The tan building sits across from an old fire station and the former Key Memorial United Methodist Church. Its neighborhood feel flows into the one room shop. There are two chairs – one for show apparently; a sink and assorted barber implements. There are three electric razors of various function hanging over an open drawer; everything in its place. Bud doesn’t do shaves any more, but his ever present scissors are ready for a cut.
Motorists still honk when going by. Bud’s antique orange VW Beetle is on hand usually; there are barber poles painted on the window and a wooden replica on the side of the building. The jokes are free; and so is advice of all kinds.
“I enjoy my work; enjoy the people,” said Bud. “It’s not about the money; it’s therapy for me.”
Bud has cut the hair of Sherman mayors as well as hundreds of little boys—those are the fun ones: that first haircut.
“Oh, I’ve done a bunch of them,” laughed Bud. “Must be hundreds; probably thousands. It feels good to be the one to do that first haircut.”
Of course, Bud has regulars, too, but nowadays, he only puts in half a day. This started about 20 years ago. He has had decent health over the years, but the abbreviated work week has helped maintain his time ‘behind the chair.’

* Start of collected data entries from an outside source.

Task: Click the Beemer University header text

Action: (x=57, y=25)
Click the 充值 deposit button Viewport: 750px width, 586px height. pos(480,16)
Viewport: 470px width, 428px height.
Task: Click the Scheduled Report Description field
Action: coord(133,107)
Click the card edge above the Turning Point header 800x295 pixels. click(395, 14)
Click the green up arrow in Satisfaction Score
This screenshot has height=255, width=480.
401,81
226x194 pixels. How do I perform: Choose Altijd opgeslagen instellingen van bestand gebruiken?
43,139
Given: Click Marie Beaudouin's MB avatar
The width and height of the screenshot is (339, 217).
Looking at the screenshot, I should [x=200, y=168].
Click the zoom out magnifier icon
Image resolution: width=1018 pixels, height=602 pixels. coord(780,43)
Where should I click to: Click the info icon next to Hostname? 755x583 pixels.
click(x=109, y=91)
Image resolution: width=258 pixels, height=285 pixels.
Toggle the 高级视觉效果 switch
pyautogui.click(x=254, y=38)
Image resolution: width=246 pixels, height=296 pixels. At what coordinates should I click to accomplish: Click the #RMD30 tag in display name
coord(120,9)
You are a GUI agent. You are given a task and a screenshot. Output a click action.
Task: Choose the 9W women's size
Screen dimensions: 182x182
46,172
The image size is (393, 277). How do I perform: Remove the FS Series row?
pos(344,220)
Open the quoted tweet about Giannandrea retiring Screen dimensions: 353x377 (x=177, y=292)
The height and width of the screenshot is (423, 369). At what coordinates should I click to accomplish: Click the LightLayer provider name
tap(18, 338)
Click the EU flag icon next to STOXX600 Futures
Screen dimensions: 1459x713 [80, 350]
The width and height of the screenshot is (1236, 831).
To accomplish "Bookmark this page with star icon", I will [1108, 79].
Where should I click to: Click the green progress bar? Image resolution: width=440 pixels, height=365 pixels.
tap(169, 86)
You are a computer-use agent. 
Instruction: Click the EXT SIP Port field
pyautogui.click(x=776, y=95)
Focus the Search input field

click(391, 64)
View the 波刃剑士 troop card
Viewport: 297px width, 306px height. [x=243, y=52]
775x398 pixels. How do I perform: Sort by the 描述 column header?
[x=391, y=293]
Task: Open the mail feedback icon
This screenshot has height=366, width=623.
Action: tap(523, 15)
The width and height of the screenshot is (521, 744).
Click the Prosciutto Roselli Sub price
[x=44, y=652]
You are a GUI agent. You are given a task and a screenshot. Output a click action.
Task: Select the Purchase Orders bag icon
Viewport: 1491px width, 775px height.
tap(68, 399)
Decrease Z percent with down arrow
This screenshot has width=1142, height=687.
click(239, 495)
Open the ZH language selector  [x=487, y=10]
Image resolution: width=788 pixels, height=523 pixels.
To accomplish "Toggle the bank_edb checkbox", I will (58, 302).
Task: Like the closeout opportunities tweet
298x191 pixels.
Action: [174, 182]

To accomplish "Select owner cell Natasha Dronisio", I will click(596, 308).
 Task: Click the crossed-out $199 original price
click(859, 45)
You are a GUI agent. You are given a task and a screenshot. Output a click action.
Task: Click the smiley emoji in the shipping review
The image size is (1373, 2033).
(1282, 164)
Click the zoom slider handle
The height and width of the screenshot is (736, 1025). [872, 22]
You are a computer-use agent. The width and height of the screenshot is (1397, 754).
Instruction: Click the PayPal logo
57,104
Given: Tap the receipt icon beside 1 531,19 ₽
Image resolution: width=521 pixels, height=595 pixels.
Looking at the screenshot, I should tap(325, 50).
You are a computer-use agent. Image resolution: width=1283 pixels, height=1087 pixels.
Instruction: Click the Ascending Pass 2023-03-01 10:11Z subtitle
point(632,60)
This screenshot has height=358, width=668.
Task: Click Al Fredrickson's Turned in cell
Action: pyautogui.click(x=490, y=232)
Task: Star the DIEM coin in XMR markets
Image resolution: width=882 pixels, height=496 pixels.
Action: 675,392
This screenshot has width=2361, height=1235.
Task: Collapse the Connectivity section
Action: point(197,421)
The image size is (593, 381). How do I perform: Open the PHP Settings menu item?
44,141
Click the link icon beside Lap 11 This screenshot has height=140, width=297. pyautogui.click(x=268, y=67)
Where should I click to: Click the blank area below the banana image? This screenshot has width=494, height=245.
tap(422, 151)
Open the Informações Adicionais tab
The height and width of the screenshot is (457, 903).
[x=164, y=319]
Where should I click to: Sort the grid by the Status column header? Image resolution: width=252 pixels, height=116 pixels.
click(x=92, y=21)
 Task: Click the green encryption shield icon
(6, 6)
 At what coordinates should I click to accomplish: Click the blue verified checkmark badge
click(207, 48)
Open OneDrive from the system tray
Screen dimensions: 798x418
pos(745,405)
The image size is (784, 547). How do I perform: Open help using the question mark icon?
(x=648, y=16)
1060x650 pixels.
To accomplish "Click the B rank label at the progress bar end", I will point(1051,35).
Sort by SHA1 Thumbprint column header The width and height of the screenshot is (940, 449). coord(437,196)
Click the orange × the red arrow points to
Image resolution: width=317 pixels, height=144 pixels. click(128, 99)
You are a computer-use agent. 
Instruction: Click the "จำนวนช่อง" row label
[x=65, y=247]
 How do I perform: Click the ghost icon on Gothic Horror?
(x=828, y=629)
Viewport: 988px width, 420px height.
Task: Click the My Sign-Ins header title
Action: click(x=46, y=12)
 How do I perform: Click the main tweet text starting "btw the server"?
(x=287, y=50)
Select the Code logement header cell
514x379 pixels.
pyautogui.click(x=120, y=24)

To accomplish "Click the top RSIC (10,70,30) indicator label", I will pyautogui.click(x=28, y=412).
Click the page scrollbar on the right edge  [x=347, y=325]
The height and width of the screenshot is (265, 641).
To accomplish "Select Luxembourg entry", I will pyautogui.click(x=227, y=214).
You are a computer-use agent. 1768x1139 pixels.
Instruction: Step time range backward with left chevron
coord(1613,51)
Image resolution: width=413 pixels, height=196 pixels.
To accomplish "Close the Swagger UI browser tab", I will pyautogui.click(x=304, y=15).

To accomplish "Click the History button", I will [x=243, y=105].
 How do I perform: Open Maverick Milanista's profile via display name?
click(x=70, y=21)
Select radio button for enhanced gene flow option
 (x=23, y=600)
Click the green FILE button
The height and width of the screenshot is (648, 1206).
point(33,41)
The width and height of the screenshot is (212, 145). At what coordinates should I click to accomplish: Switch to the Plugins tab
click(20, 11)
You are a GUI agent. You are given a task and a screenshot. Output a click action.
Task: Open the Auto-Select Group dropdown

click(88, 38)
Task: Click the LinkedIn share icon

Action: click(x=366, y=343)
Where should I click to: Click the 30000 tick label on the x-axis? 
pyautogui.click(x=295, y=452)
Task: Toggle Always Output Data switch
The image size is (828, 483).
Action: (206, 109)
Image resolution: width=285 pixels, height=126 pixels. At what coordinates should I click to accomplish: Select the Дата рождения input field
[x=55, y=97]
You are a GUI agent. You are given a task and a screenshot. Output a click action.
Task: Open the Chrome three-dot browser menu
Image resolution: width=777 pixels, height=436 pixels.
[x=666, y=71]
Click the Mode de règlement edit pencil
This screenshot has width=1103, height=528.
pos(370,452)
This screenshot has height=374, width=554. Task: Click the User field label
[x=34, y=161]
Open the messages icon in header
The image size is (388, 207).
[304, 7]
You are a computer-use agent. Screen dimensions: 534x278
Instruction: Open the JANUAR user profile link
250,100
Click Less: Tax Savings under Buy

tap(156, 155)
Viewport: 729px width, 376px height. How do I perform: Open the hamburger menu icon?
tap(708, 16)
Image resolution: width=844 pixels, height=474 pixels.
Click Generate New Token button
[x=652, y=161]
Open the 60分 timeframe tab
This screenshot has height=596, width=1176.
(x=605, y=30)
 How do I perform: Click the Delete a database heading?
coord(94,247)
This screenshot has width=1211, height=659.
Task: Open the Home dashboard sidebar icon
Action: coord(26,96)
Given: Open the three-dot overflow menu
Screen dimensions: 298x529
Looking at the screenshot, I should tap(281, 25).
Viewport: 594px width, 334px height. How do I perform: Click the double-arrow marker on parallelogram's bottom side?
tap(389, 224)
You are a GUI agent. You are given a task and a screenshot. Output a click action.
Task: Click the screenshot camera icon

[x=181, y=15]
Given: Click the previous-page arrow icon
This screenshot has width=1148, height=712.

Bud, who is 86 years old, was born and raised in Hugo, Okla. It was there he got the nickname of ‘Buddy,’ which was shortened as the years past by. When it was time to begin adult life, a local barber offered his shop and business to Bud.
“All I had to do was get my barber’s license,” recalled Bud.
But it wasn’t what he wanted at the time, so Bud took off for Dallas. After a short time there, Bud found a new home in Sherman. ‘I realized I wanted to be anywhere else, but Dallas,’ he smiled.
That’s when the idea of a barber’s license came back to him……………………..
“I didn’t think I’d be doing this all my life when I was younger, but I’m glad I did,” said Bud. “I’ve met a lot of great people and got to visit with them over the years.”
One of those ‘regulars’ was Billy Wilder, who went to Bud’s just short of 40 years.
“I think he’s an outstanding barber. I’ve always liked the way he treats me and cuts my hair,” said Wilder. “I’m well pleased with him.”
What are Bud’s plans after 60 years of cutting hair? The timeliness of the ‘haircut’ has him at the forefront of style; and Bud plans to stay there.
“As long as I can get to the shop, I’m going to work,” he smiled. “I have no plans to retire; I’ve made a good living. I’ve done thousands of haircuts; and I can do thousands more. I’ve enjoyed my stay.”